You want to enjoy life, don't you? If you get your job done quickly and your job is fun, that's good isn't it? That's the purpose of life, partly. Your life is better.

I hope to see Ruby help every programmer in the world to be productive, and to enjoy programming, and to be happy. That is the primary purpose of Ruby language.

You want to enjoy life, don't you? If you get your job done quickly and your job is fun, that's good isn't it? That's the purpose of life, partly. Your life is better.

Language designers want to design the perfect language. They want to be able to say, 'My language is perfect. It can do everything.' But it's just plain impossible to design a perfect language, because there are two ways to look at a language. One way is by looking at what can be done with that language. The other is by looking at how we feel using that language-how we feel while programming.

Ruby inherited the Perl philosophy of having more than one way to do the same thing. I inherited that philosophy from Larry Wall, who is my hero actually. I want to make Ruby users free. I want to give them the freedom to choose.

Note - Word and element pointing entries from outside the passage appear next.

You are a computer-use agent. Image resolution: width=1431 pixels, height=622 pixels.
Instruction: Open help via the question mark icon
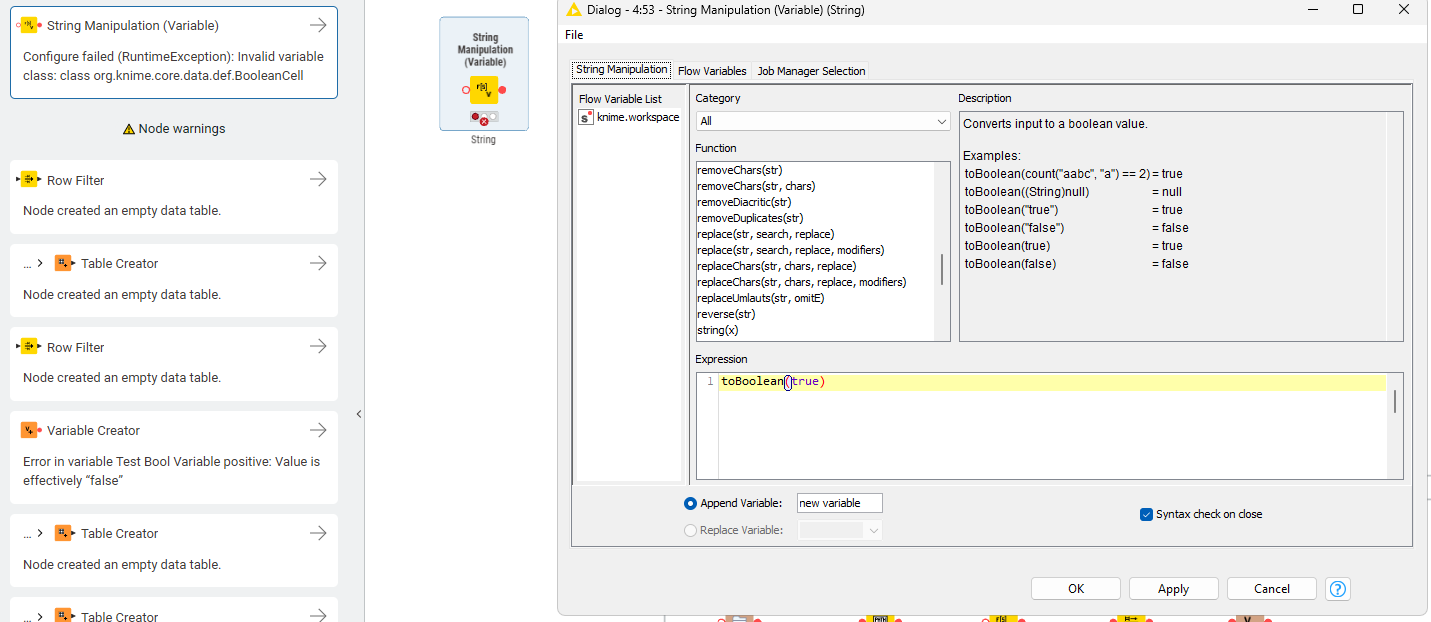[1338, 589]
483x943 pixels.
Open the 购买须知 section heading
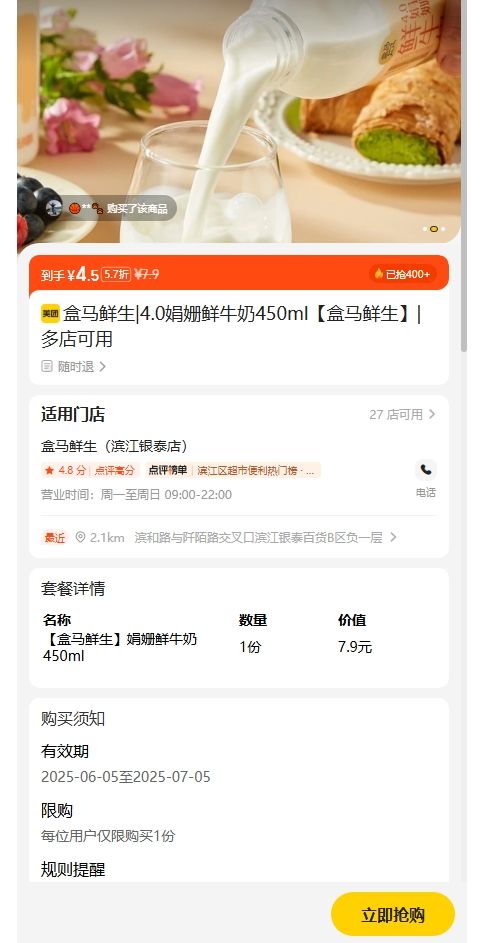tap(73, 719)
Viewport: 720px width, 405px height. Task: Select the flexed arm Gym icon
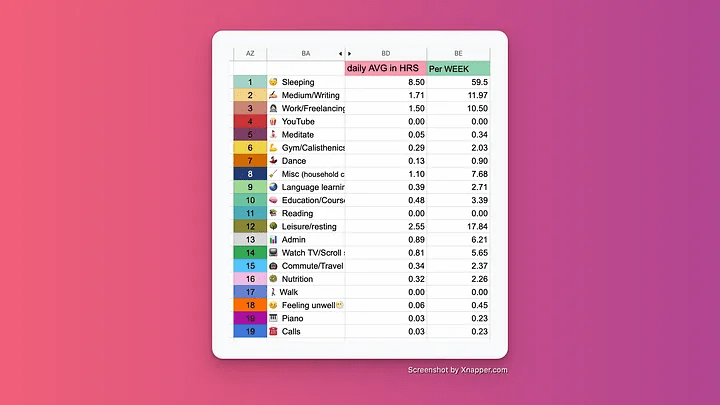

People are different. People choose different criteria. But if there is a better way among many alternatives, I want to encourage that way by making it comfortable. So that's what I've tried to do.

I believe that the purpose of life is, at least in part, to be happy. Based on this belief, Ruby is designed to make programming not only easy but also fun. It allows you to concentrate on the creative side of programming, with less stress.

Actually, I didn't make the claim that Ruby follows the principle of least surprise. Someone felt the design of Ruby follows that philosophy, so they started saying that. I didn't bring that up, actually.

Everyone has an individual background. Someone may come from Python, someone else may come from Perl, and they may be surprised by different aspects of the language. Then they come up to me and say, 'I was surprised by this feature of the language, so therefore Ruby violates the principle of least surprise.' Wait. Wait. The principle of least surprise is not for you only.

Imagine you are writing an email. You are in front of the computer. You are operating the computer, clicking a mouse and typing on a keyboard, but the message will be sent to a human over the internet. So you are working before the computer, but with a human behind the computer.